Hampton is hesitant to be too critical of Victory Park or Ross Perot Jr.'s Hillwood, which developed and owns the property. After all, he says, the group still has Ghostbar in the W Hotel, and "it's one of the greatest nightclubs in the history of the city still doing its thing. I'm reminding myself of that hour by hour." He says that come Monday, he will announce "six months' worth of artists" coming to Ghostbar, "so people can see what we've got." And, he says, "We've still got two great locations in Chicgo and Las Vegas, so we're lucky."
Closing N9NE's Dallas location "was not an easy decision," he says. "Not at all. We invested in a neighborhood, and all of us would say we're still waiting to see that neighborhood succeed one day. What it ends up being 10 years from now, who knows. But the market couldn't support it, and we didn't see the support. ... Believe me, if we were making real money, we wouldn't be doing this."
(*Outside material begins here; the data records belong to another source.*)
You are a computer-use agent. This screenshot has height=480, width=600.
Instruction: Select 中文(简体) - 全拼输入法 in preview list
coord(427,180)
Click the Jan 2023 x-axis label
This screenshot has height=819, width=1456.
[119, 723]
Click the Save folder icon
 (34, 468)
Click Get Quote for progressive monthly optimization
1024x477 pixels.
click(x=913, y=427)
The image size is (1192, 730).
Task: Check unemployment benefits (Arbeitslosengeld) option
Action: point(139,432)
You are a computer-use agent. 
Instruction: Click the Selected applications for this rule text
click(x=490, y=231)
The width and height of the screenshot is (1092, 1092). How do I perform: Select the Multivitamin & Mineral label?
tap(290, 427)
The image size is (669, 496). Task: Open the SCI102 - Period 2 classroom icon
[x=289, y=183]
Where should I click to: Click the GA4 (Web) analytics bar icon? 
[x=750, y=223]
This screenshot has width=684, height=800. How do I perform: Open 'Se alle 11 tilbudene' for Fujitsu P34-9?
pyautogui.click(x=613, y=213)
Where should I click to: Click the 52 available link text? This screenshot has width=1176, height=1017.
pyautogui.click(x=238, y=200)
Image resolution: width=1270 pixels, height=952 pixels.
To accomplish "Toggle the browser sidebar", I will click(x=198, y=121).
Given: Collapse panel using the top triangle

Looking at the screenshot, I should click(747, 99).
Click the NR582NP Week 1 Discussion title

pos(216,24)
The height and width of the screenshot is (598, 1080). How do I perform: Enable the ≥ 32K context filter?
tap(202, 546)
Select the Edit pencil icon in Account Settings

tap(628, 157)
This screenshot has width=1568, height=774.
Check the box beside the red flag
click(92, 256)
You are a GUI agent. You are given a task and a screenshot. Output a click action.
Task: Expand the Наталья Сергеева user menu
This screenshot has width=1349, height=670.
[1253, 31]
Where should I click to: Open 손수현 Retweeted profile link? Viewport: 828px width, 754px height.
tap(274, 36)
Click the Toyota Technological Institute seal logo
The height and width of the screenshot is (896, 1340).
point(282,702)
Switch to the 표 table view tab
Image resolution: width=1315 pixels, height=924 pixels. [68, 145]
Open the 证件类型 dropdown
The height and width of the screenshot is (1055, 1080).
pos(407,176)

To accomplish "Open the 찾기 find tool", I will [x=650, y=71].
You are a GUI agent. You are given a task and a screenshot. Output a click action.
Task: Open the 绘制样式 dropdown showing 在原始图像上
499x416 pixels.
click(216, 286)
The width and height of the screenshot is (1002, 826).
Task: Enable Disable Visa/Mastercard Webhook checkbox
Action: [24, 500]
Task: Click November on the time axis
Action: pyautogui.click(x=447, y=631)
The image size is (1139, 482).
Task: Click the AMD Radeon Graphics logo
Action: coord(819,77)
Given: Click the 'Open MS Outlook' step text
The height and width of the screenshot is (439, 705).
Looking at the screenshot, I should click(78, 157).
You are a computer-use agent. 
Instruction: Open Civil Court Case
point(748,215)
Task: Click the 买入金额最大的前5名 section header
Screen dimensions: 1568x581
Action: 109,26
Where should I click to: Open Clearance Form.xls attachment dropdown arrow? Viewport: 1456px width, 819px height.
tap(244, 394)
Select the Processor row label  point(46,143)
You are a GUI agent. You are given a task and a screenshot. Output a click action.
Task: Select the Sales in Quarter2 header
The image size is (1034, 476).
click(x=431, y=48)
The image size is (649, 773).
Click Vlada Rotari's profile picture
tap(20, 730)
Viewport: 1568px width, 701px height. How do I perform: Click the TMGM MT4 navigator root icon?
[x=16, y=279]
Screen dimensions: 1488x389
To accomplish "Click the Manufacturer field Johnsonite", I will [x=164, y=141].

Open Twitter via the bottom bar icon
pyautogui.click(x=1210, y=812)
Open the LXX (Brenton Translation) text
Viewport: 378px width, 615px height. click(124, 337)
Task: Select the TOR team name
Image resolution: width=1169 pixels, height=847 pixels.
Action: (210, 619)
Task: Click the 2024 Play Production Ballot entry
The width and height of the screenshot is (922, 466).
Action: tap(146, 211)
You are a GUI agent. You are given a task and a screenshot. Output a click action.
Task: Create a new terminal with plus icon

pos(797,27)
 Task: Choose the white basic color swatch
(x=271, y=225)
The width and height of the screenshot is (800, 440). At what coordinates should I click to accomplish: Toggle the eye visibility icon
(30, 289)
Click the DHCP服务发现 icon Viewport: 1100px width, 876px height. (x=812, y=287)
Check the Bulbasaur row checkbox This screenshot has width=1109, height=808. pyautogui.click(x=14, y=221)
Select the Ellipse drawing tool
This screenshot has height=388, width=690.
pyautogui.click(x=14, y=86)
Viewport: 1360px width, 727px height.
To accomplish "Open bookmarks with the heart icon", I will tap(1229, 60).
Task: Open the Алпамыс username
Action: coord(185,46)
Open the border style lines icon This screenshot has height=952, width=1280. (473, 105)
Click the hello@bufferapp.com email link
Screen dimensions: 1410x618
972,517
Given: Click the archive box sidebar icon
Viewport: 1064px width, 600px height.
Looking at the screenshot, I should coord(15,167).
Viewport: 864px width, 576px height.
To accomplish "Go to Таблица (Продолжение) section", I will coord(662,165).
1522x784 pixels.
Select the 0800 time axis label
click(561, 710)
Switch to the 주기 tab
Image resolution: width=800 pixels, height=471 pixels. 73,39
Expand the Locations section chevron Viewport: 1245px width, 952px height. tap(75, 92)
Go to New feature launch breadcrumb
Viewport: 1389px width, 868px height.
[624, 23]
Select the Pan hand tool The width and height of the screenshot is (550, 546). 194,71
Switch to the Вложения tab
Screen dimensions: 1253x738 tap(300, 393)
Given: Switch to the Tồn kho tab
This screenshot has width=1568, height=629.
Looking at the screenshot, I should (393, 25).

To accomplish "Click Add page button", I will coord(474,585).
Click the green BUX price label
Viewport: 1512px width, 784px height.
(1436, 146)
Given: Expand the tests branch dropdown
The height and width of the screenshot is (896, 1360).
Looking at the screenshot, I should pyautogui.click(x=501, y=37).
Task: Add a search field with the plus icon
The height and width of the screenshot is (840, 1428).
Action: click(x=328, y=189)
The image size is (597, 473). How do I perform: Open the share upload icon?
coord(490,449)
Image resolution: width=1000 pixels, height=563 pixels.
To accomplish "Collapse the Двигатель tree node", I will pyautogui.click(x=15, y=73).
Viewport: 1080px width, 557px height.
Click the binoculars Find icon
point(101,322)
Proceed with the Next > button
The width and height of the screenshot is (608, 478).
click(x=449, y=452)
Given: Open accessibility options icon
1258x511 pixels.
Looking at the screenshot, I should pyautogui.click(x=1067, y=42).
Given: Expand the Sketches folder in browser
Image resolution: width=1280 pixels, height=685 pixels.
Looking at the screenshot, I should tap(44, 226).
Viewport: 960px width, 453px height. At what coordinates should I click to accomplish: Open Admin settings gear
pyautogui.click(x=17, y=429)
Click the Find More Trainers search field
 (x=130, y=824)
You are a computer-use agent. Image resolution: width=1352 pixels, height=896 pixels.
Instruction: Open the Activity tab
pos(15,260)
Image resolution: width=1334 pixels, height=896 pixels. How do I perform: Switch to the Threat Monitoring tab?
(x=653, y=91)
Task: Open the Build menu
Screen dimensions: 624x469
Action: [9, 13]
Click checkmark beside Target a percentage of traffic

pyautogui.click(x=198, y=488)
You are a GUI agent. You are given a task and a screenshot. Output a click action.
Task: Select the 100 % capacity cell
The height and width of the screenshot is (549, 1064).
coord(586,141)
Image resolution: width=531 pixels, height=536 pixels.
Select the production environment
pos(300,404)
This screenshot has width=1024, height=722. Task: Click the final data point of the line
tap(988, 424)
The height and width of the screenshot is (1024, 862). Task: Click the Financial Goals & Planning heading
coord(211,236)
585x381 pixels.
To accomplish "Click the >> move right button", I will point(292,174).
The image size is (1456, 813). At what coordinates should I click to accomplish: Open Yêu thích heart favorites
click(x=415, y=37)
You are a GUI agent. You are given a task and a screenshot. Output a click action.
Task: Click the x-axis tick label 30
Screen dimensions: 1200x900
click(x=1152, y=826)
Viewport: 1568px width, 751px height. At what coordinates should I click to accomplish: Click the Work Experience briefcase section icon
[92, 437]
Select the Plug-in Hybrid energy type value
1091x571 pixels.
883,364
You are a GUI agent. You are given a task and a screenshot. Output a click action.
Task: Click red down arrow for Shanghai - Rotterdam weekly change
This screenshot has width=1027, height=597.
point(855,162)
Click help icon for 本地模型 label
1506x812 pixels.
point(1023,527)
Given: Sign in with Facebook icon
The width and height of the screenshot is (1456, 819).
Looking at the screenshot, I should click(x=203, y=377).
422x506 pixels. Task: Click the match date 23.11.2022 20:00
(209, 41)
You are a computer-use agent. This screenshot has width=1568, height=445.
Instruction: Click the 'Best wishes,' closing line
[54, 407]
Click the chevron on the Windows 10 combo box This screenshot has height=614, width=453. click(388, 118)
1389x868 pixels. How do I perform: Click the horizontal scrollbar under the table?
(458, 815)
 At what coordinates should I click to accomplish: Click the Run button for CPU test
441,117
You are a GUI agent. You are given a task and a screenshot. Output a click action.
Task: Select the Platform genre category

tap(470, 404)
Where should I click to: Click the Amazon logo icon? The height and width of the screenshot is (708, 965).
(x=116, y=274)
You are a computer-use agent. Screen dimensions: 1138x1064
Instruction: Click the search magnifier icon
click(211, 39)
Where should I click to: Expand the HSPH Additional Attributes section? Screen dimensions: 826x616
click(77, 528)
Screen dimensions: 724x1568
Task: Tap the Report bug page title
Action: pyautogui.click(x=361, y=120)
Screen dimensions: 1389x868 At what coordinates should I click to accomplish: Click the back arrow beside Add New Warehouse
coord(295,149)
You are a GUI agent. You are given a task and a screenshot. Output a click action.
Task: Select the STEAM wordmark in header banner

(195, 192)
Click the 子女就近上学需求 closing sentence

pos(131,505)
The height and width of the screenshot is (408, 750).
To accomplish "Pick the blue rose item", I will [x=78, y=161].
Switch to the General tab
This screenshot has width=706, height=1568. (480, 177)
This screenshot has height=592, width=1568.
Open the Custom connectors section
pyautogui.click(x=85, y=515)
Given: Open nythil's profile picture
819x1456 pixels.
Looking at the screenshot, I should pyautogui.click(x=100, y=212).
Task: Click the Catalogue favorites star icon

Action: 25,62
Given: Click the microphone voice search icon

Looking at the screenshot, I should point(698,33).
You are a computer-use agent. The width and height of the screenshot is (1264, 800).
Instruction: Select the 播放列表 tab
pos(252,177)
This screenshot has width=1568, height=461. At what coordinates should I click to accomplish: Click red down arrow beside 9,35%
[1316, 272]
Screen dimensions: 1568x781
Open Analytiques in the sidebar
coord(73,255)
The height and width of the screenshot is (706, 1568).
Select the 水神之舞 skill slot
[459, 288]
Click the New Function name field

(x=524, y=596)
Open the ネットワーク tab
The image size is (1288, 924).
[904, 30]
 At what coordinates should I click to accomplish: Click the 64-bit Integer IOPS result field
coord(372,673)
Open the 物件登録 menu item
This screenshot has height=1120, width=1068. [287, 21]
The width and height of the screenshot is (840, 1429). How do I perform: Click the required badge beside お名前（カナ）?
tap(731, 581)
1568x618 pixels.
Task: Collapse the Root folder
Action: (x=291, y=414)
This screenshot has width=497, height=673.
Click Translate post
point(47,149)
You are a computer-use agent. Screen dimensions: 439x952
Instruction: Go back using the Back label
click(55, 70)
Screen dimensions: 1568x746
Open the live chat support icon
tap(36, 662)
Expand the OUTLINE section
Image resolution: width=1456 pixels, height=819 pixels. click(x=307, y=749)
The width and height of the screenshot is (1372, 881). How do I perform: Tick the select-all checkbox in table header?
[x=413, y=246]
But N9NE's shuttering isn't the only bit of news to emerge today: Matt Pulle and I spent the better part of the morning making calls concerning N9NE's demise, and one of the first he placed was to Elise Mikus, who, according to this cached Hillwood Web site, was in charge of "retail opportunities" at Victory Park. When Pulle started working on his story, he was told by city officials that he needed to talk to Mikus. That's because she was the person who dealt with the City of Dallas concerning Victory Park planning matters. Mikus was, in fact, the person Victory Park restaurant owners would go to when they had to deal with the city concerning, oh, things like parking issues.
But an updated Victory Park contact list doesn't contain her name, and Pulle was indeed told this morning that Mikus, a VP of development, no longer works for Hillwood. Several Hillwood executives and spokespersons contacted by Unfair Park today have not returned our many messages. A voicemail was also left at Mikus's home.
It's unclear why Mikus, who's also an attorney, is no longer with Hillwood. Sources told Matt that Mikus was good when dealing with shopping centers, but that she didn't have substantial experience in urban mixed-use development, which helped contribute to the current state of affairs down there. Indeed, another Victory tenant, home-decor store Haven, announced this week that it's moving to the West Village.
Alas, in related news, Ross Perot Jr. says Texas is the best place to wait out this recession. Because "Texans have always been around these big cycles ... we're very aggressive and very positive, and that's not going to change."